Por el Padre Martín
Ponce De León
Me habían regalado unos deliciosos trozos de dulce de zapallo para que los compartiera con la gente de la mesa compartida.
Digo delicioso porque antes de llevarlo al comedor lo había probado. Debo reconocer dudé entre llevarlo y compartirlo o guardarlo e irlo comiendo con el paso de los días pero terminé inclinándome por lo primero.
Cuando lo llevé dije que era una donación de uno de los comensales. Yo y él sabíamos era un invento de mi parte puesto que la donación venía de otro lado.
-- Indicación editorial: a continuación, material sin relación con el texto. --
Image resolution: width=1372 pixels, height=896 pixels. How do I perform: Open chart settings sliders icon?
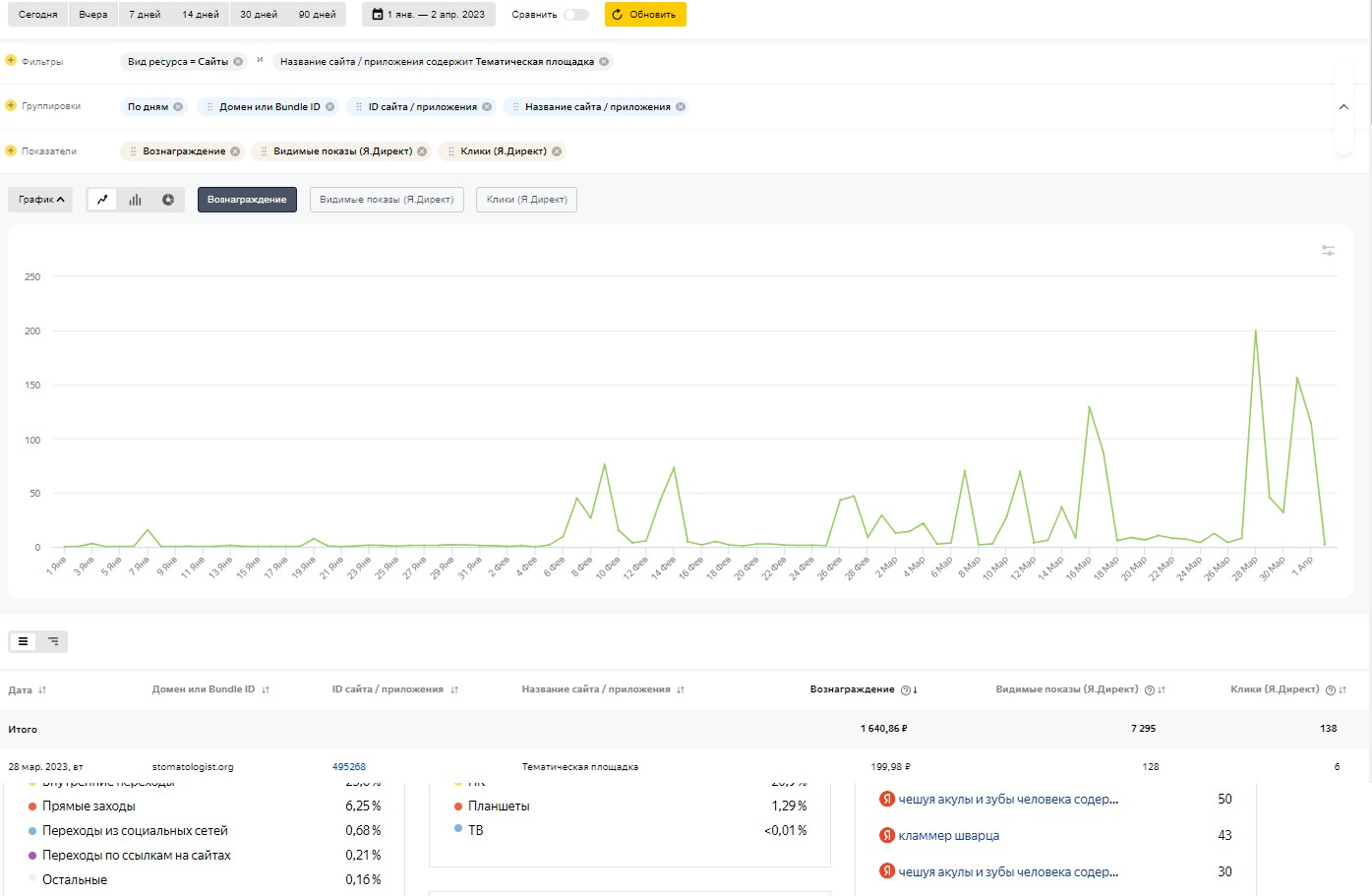(1328, 251)
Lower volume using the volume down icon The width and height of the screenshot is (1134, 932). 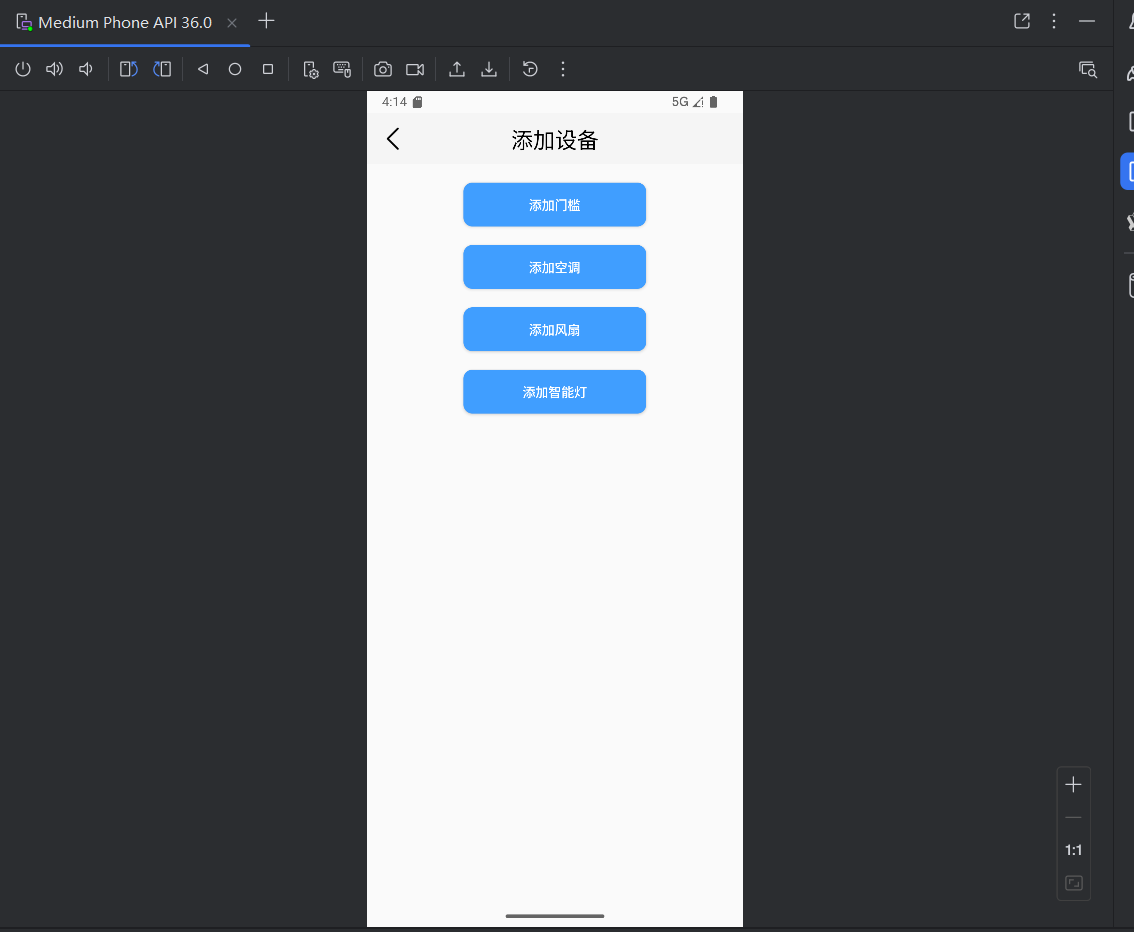pyautogui.click(x=86, y=69)
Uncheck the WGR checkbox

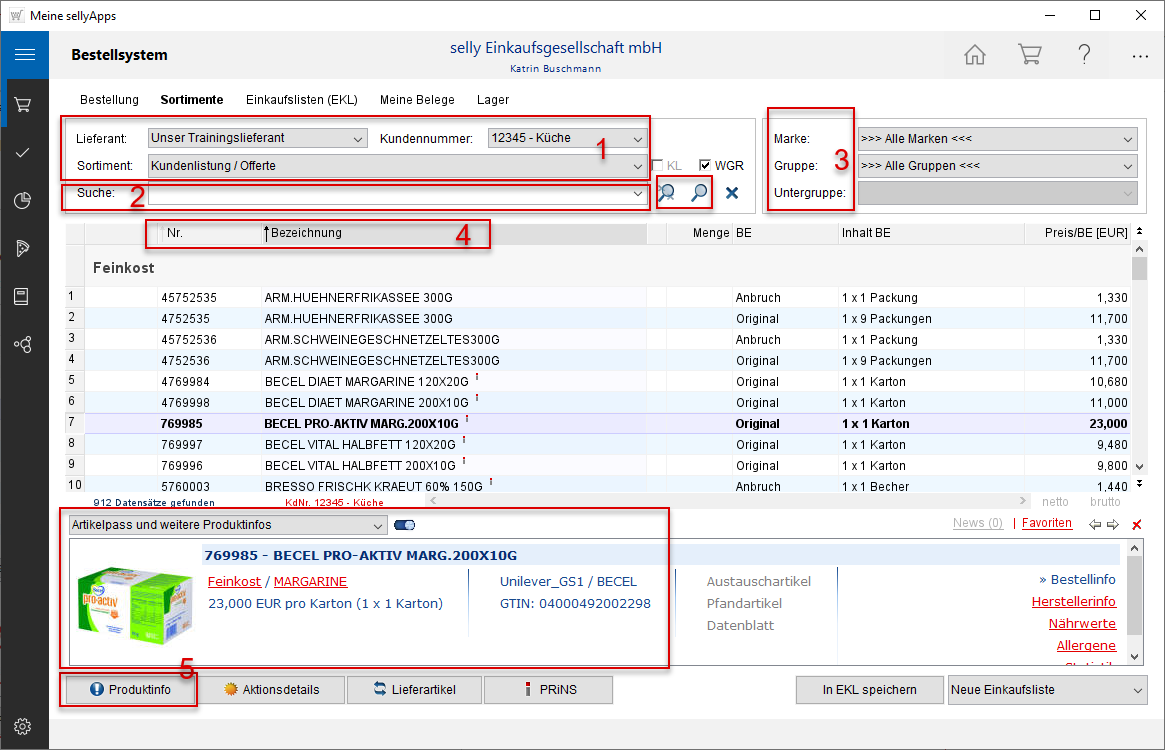[x=705, y=166]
En varias oportunidades le escuché hablar del horno de barro que hay en la casa de su hermana y, entonces, afirmé que era un dulce bien casero porque hecho por él en su horno de barro.
Nunca podré saber si, en su imaginación, lo decía en serio o continuaba mi disparate, pero comenzó a explicar cómo lo había realizado utilizando el horno.
Con mucha seriedad relataba el tamaño de la boca del horno que permitía pudiese introducir una olla y cómo hacía para revolver el dulce sin sacarlo del centro del horno.
Todas las veces que le preguntaron si era cierto que él había realizado aquel dulce él se mantenía en su afirmativa.
Cuando, a lo largo de la mañana, alguien le criticaba alguna cosa él se defendía diciendo que nunca más iba a traer de algún dulce que hiciese.
Luego del postre alguien preguntó si no había un poco más de dulce de zapallo para repetir y se le dijo que no era posible tal cosa él saltó aclarando que había llevado para que fuese probado solamente.
Todo había comenzado con un invento de mi parte y terminaba el almuerzo con la duda si él no estaba convencido de haber aportado el dulce que se gustaba en esa oportunidad.
Le escuchaba y no podía creer hablase con tal convicción de una realidad que sabía no era elaborado por él.
Fue, entonces, que me puse a pensar en que tal comportamiento era muy propio de nuestra condición humana.
Muchas veces, con absoluta tranquilidad, nos apropiamos de logros de los cuales no somos propietarios.
Casi que con total tranquilidad hemos retirado a Dios de nuestra existencia y el individuo ha pasado a ser el único dueño de la historia.
Parecería no tenemos nada que agradecer a Dios ya que todo es resultado de nuestros esfuerzos.
Con facilidad olvidamos que nuestras capacidades son un obsequio que hemos recibido para que, poniéndolas al servicio de los demás, las hagamos crecer y desarrollarse.
Con facilidad olvidamos somos instrumentos de la acción de Dios.
Con lujo de detalles podemos recorrer nuestros logros para gloriarnos de los mismos pero olvidamos agradecer al que los ha hecho posible.
Vivimos un tiempo donde, parecería, Dios se ha puesto en un costado para dejar al hombre como centro y sabemos esto no es real.
Dios continúa estando en el centro de nuestro existir por más que, muchas veces, le ignoremos o le neguemos un reconocimiento.
Pese a nuestra ingrata forma de comportamiento, Dios no nos retira lo que nos ha dado y continúa obsequiándonos sus dones.
Son regalos que nos realiza desde su amor por cada uno de nosotros y nosotros seguimos considerando que esos regalos son propiedad y mérito de nuestra capacidad.
Olvidamos a Dios, lo hemos quitado de nuestra existencia, hemos construido una historia donde Él no tiene mucha cabida.
La anécdota del comienzo de este relato nos puede parecer incomprensible y propia de quien posee alguna capacidad intelectual pero no es más que un reflejo de nuestra conducta cotidiana.
Dios no espera nada de nosotros pero nada nos costaría, muchas veces, no olvidarlo y esbozar un sencillo GRACIAS por todo lo que nos brinda y hace posible.